___ Texto para análise ___
Não obstante, há de se considerar as variadas formas de resistência que o analisando apresenta de forma consciente ou inconsciente. Em A interpretação dos sonhos (1900), Freud define ‘resistencia’ como “tudo o que interrompe o progresso do trabalho psicanalítico” (p. 551) e que frequentemente se manifesta. Durante seus estudos, Freud postulou seis tipos de resistência e as categorizou de acordo com suas fontes, são elas: as do Ego (quatro tipos): ‘resistência de repressão’, ‘resistência de transferência’, ‘resistência de ganho secundário’, e a resistência de ego contra o próprio ego, pois  “considera a própria cura como um novo perigo” (FREUD, 1996, p. 271). Há apenas uma tendo como fonte o superego, esta, por sua vez, trata-se de uma resistência com forte ligação ao sentimento de culpa sob a exigência de punição. Ademais, existem as resistências impulsionadas pelo Id, que promovem uma obsessão pela repetição aliada forte oposição a mudanças.

Ainda que em muitos casos, o divã está situado de forma a não manter contato visual com o analisando, observa-se com frequência a manifestação do silêncio como resistência ao processo. Todavia, esse silêncio pode ser interpretado como algo que o analisando vem reprimindo, tal como citado anteriormente, a origem desse estado de mudez pode ter sua origem no consciente ou inconsciente, de maneira que cabe ao analista uma postura que exprima segurança e determinação, sem perder de vista a empatia. Em linhas gerais, orienta-se que o analista aguarde um estante de silêncio para os pensamentos fluírem, contudo se estado de anticomunicação permanecer, cabe uma abordagem retórica: “Quais lembranças trazem teu silêncio?”. Observa-se as reações no divã, suas contrações e posturas. Toda a linguagem não verbal é importante, uma vez que o silêncio pode ser uma forma de comunicar algo que não consegue verbalizar.

Diante da resistência, é salutar que o analista identifique a forma de defesa que se manifesta durante o processo. A repressão é uma das maneiras mais recorrentes, uma forma de fuga, para evitar algum tipo de conteúdo indesejável, “é uma operação psíquica que tende a suprimir conscientemente uma ideia ou um afeto cujo conteúdo é desagradável. No Brasil também se usa “supressão”. (ROUDINESCO E PLON, 1998, p. 659). Vale lembrar que o cerne da psicanálise se encontra na livre associação, sendo assim, ao silenciar, racionalizar, falar de forma desconexa ou sem muito sentimento na narrativa, fantasioso ou não, tudo isso constituem o conteúdo psíquico que se manifesta durante o tratamento, e é passivo de interpretação, já que são as dimensões do inconsciente que se busca compreender.
___ Dados extraídos ___
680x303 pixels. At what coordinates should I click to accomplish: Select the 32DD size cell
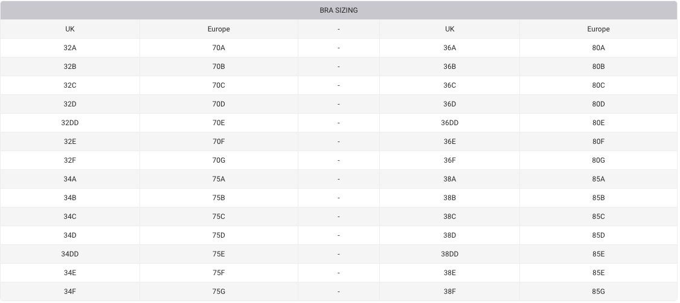point(70,123)
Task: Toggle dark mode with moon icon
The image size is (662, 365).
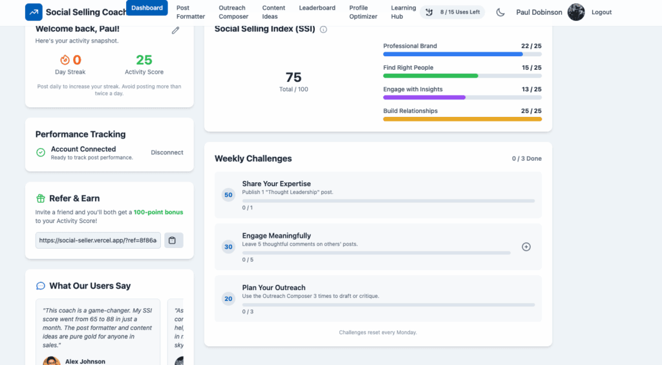Action: point(500,12)
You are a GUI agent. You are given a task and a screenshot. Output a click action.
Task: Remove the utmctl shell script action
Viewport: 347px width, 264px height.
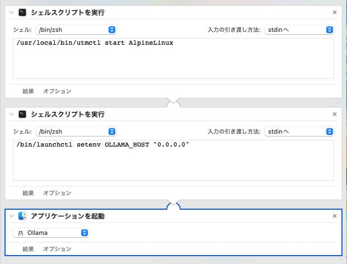(x=335, y=12)
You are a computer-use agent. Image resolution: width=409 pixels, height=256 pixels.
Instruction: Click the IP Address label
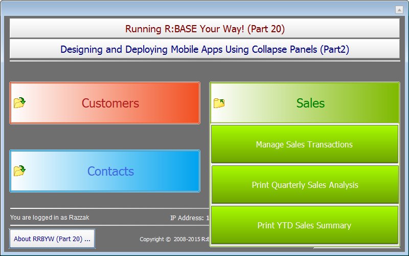point(187,218)
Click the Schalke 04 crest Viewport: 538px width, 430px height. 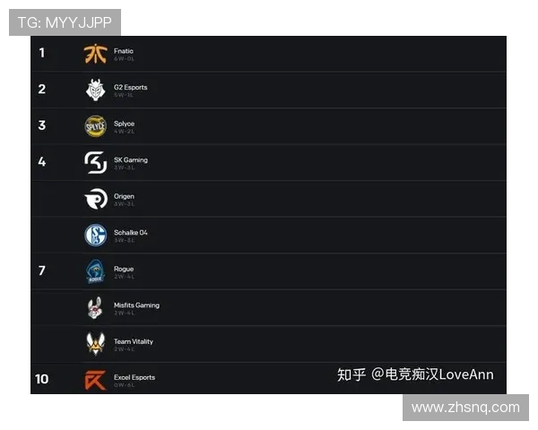click(95, 235)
___
Complete o seguinte:
**A)** Resuma em duas frases o texto sobre a resistência na psicanálise.
**B)** Escreva a continuação do texto sobre a resistência na psicanálise a partir da última frase apresentada.
Os dados não têm relação com o texto.

Respostas do exercício:
**A)** Freud define a resistência como tudo o que interrompe o progresso do trabalho psicanalítico e a classifica em seis tipos conforme a fonte: quatro do ego, uma do superego e as impulsionadas pelo id. O silêncio e a repressão estão entre as formas frequentes de resistência, e cabe ao analista identificá-las, observar a linguagem não verbal e manter uma postura segura e determinada, sem perder a empatia.

**B)**
                   A terapia é terapia pela fala, mas também da escuta, um tipo de escuta empática, sensível e diagnóstica.  Freud trata sobre a “atenção flutuante”, aqui o inconsciente do analista participa do inconsciente do analisando levando o por meio dos caminhos associativos. Ademais, o psicanalista precisa também estar atento ao processos do ego e superego, escutar, os estados afetivos, os sonhos, as resistências, as fantasias, os comportamentos e atitudes.

Em síntese, as reações terapêuticas são em primeira instância uma relação do analisando consigo mesmo,  o espaço clínico que se constitui o locus (no setting) onde as angustias do ser (ego) e o não ser (inconsciente) são passivos de serem perquiridas; assim, a fala e a escuta se fazem pilares por meio dos quais o analista constrói seu fazer psicanalítico em sua missão no combater o mar de angustias e promover cura da alma humana, nessa trilha há percalços que precisam ser superados, trocas que necessariamente se estabelecem, e saberem que se vem átona emergidos do inconsciente.

 

REFERÊNCIAS BIBLIOGRÁFICAS                                                                                               

FREUD, Sigmund. Análise terminável e interminável (1937) – Obras Psicológicas Completas. Rio de Janeiro: Imago, 1996.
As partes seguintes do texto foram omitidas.